Какие еше обвинения предъявлены ему? Выдирал бороды, выбивал зубы... Фальковский показывал пучки волоса. Все это подстроено, клевета! Токаш не гладил, баев по головам, но и не хватал за бороды. Он отбирал у них скот и раздавал беднякам. Он действовал как представитель советской власти. Так почему же его посадили в тюрьму!?
Токаш подошел в двери и начал настойчиво стучать кулаками. Только гул эхом отдавался в коридоре тюрьмы. Шагов не слышно, как будто во всей тюрьме не было ни одной живой души.
Сколько же сейчас времени? Должно быть, уже за полночь. Токаш сел на нары, стиснул руками голову. Где же друзья? Неужели забыли о нем? Неужели они поверили клевете врага?
Может быть, прав Жунус? Он говорил: «Ты, Токаш, обогнал свой караван, и окажешься в одиночестве..». Жунус и теперь может сказать так: ведь Токаш не среди друзей, он в одиночной камере...
Жаль, что многого не удалось доделать до конца. Надо всех казахов вернуть из Китая на родину. Многие бедняки в аулах все еше голодают, не имеют скота, а у баев его несметное число. На севере Семиречья идут бои. С Сергиополя наступает Анненков. Почему же держат Токаша здесь?!».
Мысли путались. Порой Токашу казалось, что он один попал в каратюбинскую пешеру и блуждает в ней, забыв, где выход. Но мысль об Айгуль снова вернула его к действительности.
Бикен сказала: «Это я убила Айгуль». Бикен, кажется, не в своем уме. Айгуль задушили мужские руки. Это мог сделать такой человек, как Яшайло. Он тогда околачивался в ауле Кардена, об этом говорил Курыш- пай. Яшайло был подкуплен. Кем? Самим Карденом или его дочерью — все равно. Как тяжело!..

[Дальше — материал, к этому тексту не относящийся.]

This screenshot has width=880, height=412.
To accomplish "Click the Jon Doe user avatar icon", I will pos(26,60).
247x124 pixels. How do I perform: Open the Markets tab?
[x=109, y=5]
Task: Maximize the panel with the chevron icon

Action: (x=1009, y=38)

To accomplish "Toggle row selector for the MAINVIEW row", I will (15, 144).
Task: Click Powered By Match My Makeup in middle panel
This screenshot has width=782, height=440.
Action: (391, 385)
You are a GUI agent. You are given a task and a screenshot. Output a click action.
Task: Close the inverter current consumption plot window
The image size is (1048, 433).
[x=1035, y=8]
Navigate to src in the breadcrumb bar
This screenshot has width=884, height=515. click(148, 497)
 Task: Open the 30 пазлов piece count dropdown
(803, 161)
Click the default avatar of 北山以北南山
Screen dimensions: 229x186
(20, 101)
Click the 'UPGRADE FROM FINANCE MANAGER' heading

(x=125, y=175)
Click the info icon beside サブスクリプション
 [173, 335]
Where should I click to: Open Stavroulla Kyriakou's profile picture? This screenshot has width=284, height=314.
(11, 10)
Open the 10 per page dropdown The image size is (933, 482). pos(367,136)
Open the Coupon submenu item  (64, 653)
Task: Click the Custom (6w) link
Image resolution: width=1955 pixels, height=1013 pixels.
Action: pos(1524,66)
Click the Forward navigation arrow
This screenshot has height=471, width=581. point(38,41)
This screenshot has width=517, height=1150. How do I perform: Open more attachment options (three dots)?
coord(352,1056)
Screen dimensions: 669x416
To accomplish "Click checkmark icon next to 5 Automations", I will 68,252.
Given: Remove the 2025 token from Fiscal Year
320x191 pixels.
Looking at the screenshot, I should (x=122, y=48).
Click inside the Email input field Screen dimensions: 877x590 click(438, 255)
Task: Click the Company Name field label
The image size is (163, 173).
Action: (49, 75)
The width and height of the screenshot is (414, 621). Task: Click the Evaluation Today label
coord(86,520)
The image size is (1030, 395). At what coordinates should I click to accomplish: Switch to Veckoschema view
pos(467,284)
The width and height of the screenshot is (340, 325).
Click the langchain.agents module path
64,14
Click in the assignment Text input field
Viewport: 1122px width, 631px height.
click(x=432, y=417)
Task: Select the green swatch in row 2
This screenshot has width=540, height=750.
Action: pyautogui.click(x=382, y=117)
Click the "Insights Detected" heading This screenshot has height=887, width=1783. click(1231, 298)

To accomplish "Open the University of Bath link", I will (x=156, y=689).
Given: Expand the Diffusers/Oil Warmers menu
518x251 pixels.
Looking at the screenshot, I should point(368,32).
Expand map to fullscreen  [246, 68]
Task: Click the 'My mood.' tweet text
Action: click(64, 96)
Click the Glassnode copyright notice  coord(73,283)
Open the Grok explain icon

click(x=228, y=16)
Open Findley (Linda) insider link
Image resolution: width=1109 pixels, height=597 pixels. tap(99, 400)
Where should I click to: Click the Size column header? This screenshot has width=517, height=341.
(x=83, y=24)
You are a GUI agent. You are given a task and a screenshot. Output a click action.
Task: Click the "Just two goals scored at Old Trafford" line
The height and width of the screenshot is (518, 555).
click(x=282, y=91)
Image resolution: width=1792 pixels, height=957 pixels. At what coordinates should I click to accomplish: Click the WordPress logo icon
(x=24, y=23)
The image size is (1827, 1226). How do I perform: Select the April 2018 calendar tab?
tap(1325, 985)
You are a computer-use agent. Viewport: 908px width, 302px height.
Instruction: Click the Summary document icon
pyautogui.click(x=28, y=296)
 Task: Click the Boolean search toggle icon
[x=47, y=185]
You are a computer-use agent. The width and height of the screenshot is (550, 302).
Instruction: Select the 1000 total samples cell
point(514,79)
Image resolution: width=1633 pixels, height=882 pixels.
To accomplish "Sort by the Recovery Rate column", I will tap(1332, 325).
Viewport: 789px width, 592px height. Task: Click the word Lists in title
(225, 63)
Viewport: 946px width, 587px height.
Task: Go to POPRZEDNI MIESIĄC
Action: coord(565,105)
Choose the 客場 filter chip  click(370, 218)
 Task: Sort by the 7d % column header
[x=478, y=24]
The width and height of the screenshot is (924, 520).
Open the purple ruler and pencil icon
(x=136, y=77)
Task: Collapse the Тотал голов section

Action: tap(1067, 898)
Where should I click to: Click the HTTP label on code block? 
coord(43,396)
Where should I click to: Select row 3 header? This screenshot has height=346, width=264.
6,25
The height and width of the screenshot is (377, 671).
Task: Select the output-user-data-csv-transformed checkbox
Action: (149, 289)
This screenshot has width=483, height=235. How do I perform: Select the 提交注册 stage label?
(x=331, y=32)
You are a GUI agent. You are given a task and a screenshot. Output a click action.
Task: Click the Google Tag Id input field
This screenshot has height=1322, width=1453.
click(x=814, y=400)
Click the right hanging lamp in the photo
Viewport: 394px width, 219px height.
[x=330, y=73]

Токаш поднял голову и увидел, что в решетчатое окно упали первые проблески утренней зари. Начинало светать.
В коридоре послышались шаги. Торопливо шли несколько человек. Приблизились к двери камеры, о чем-то говорят, отрывисто, коротко. Кто это? Может быть, сейчас выпустят... Но почему так рано? Что-то не похоже на освобождение. Зачем это перешептывание возле двери? Лязгнул замок...
Глава 23
Первым в камеру вошел военный, один глаз его закрывала черная повязка, за ним человек пять-шесть, тоже в военной форме. В густом сумраке Токаш не мог разглядеть их лица.
— Токаш Бокин, собирайся, — сказал военный с черной повязкой, в руках у него была какая-то бумага,
— Зачем? — Токаш почувствовал что-то неладное — очень рано пришли эти люди, такие подозрительные...
— Прокурор вызывает на допрос.
— Он еще не верит!..
— Айда, пошли быстрее, — говорили по-казахски Токаш уловил один знакомый голос.
Его вывели в коридор. Заметив надзирателя, Токаш сказал ему:
— Вы меня не отдавайте им, это не красноармейцы.
— Заткните ему глотку! — приказал военный:
— Товарищи помоги... — Токаш не успел крикнуть, ему зажали рот, замотав чем-то жестким, подхватили на руки и понесли.
Во дворе стояла пароконная повозка. На допрос Токаша возили обычно в «черном вороне». Было совершенно ясно, что он попал в руки врагов.
Токаш изловчился, ударил одного в живот ногой, хотел вырваться, но на него навалились сразу четверо, ремнем стянули руки, положили на повозку вниз лицом, сели на спину и на ноги, поскакали.
Куда везут? Неужели это конец? Грудь придавили так, что дыхнуть нельзя. Токаш прохрипел:
— Звери! Неужели нельзя убить по-человечески?! Дайте сесть, я не убегу..
Кони мчались во весь дух, повозка подскакивала на колдобинах. Сидевшие на Токаше переговаривались:
— Надо, чтоб не задохнулся.
— Мертвый там не нужен...
— Он задохнется, говорю вам.
Его, держа за руки, посадили. Город уже кончился.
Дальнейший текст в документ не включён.